Exercise objective — Select all lines holding the word "agent" from the entries that follow.

Materials provided —

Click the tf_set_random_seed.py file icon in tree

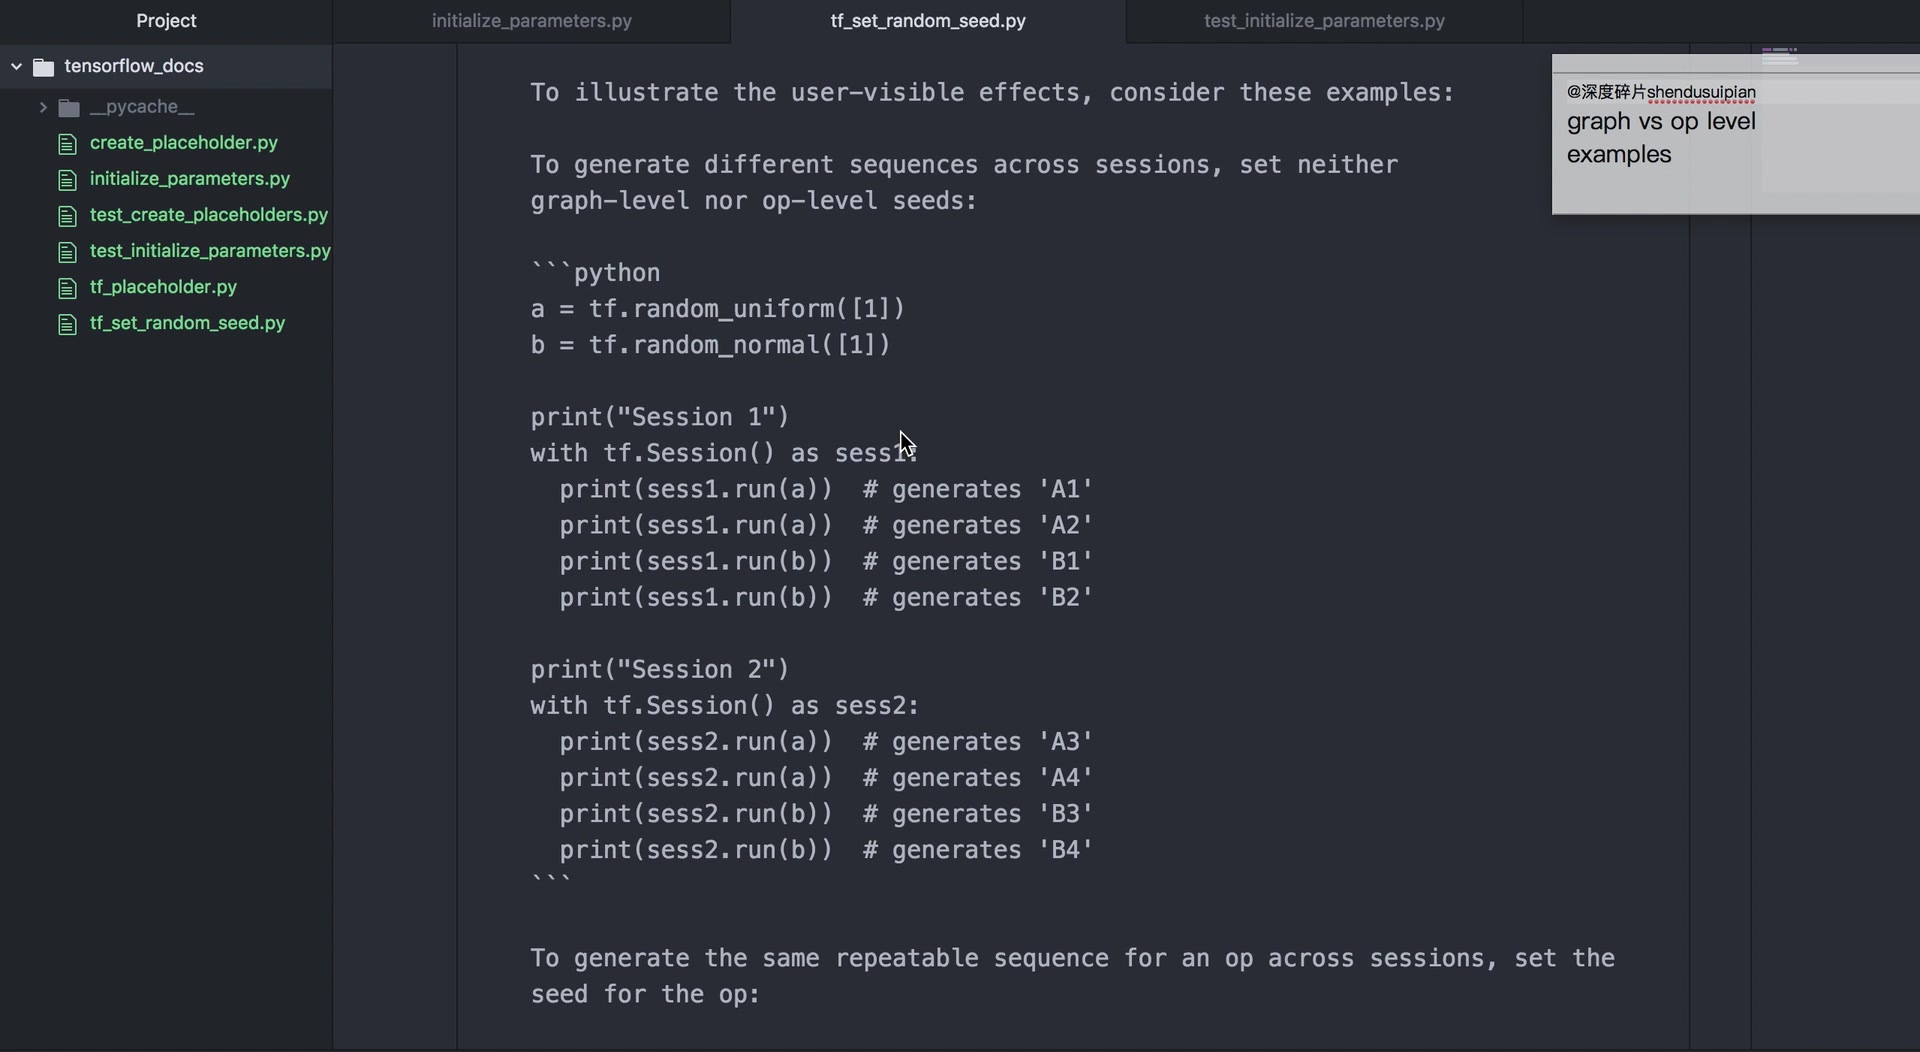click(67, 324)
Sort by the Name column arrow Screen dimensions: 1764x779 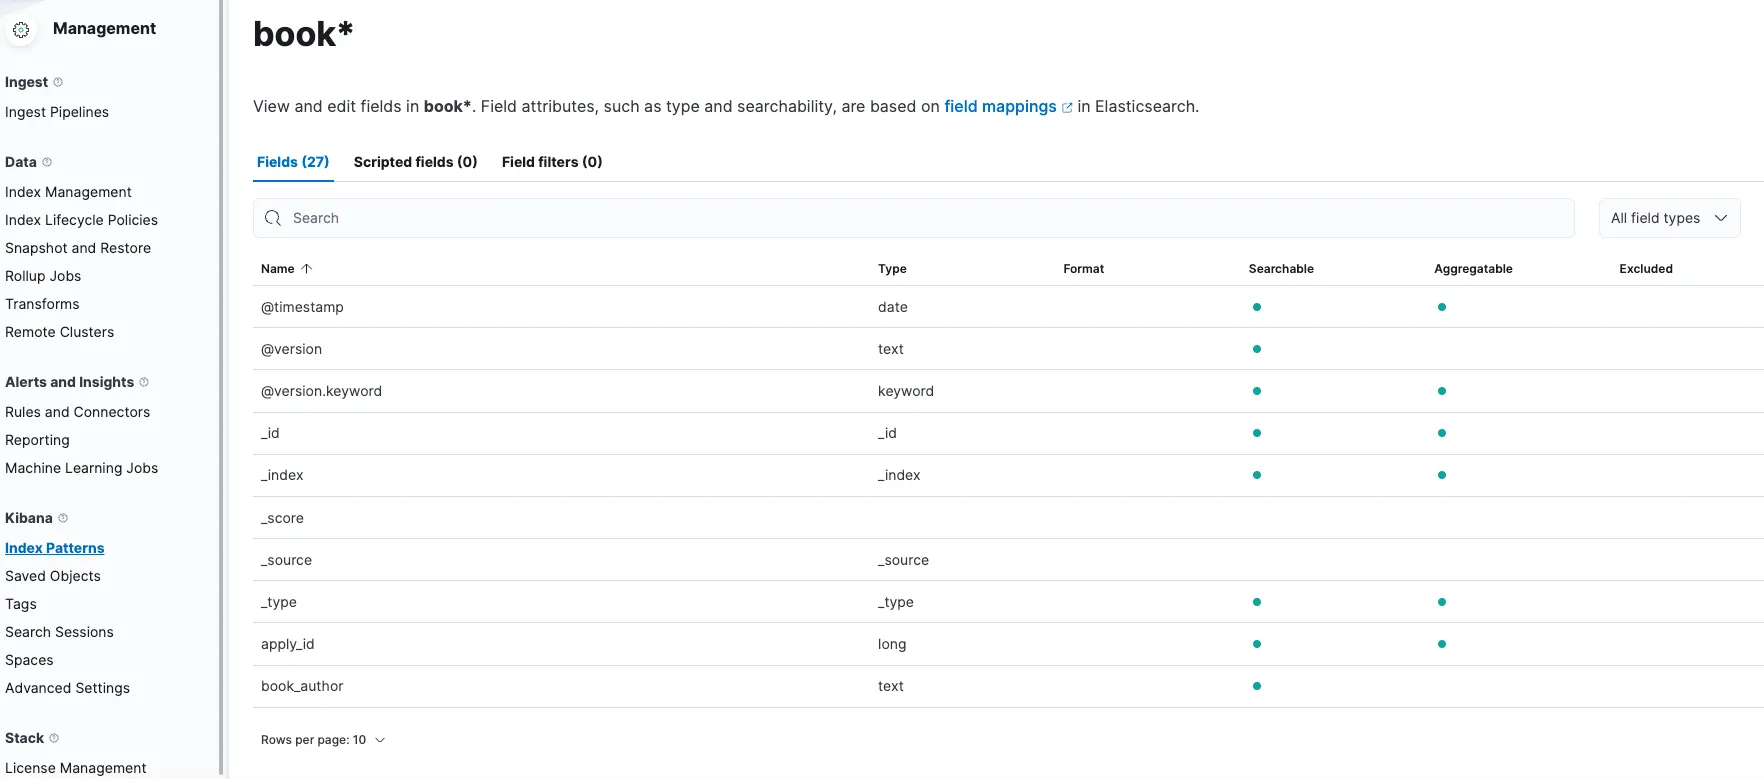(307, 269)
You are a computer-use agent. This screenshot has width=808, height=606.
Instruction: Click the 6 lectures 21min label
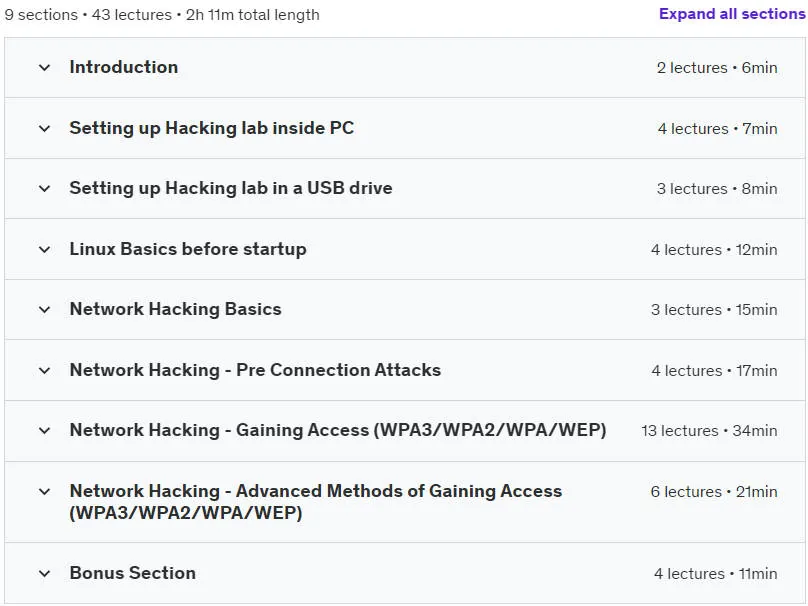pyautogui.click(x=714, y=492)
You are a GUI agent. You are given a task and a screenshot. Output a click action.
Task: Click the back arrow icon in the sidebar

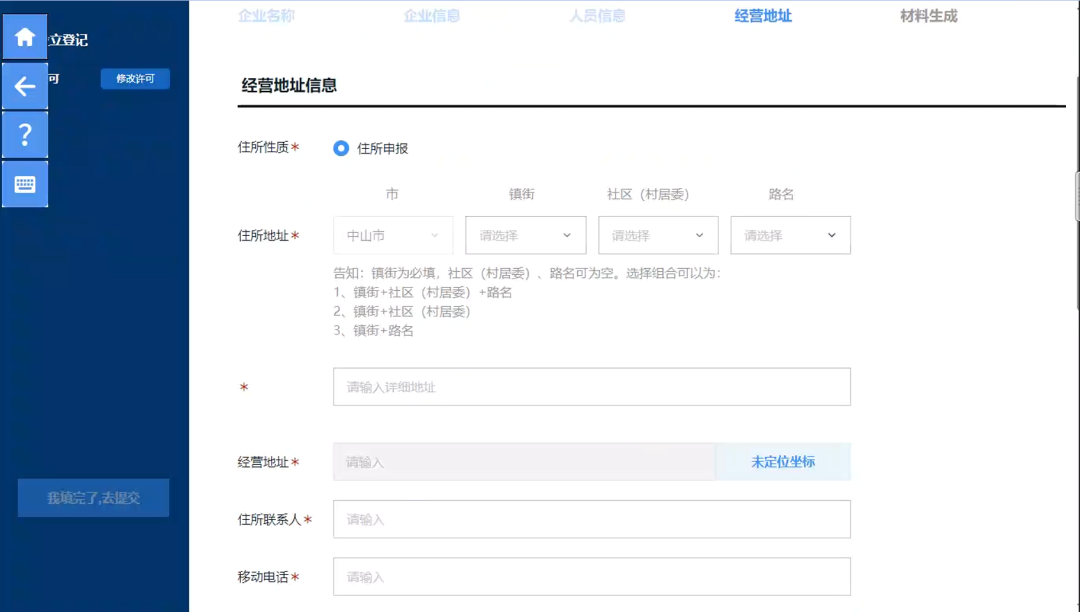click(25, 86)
--
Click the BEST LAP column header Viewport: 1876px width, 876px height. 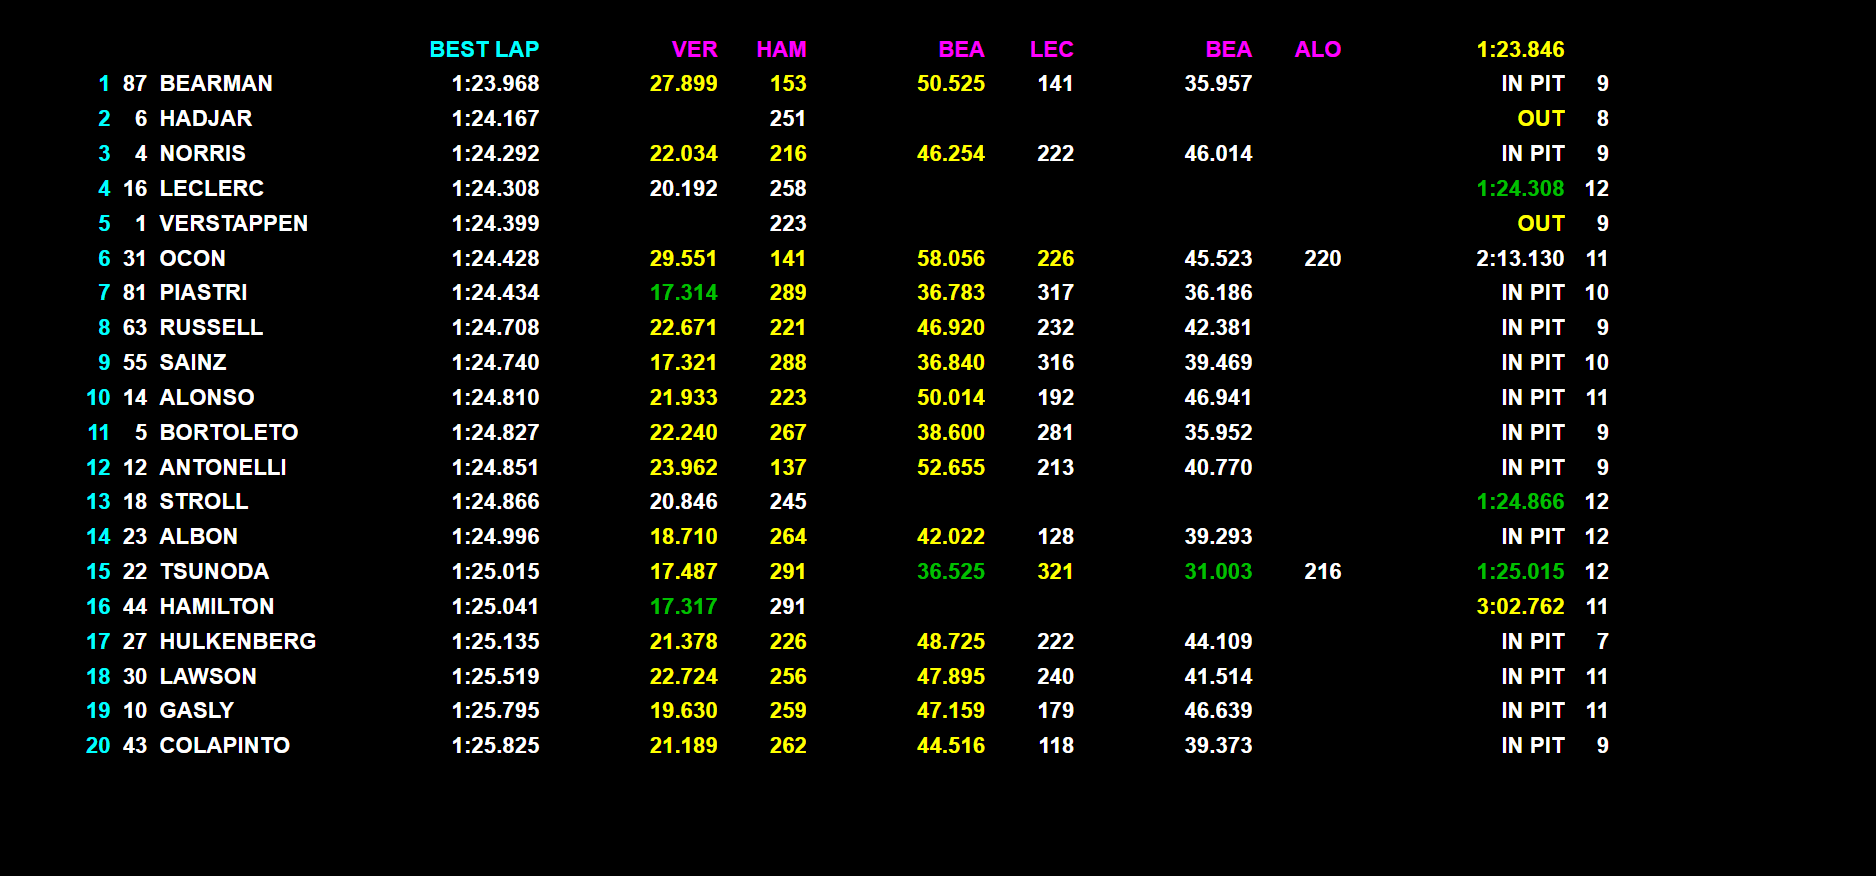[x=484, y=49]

Written response —
You are a computer-use agent. This screenshot has width=808, height=606.
You are a GUI agent. You are given a task and a screenshot. Output a click action.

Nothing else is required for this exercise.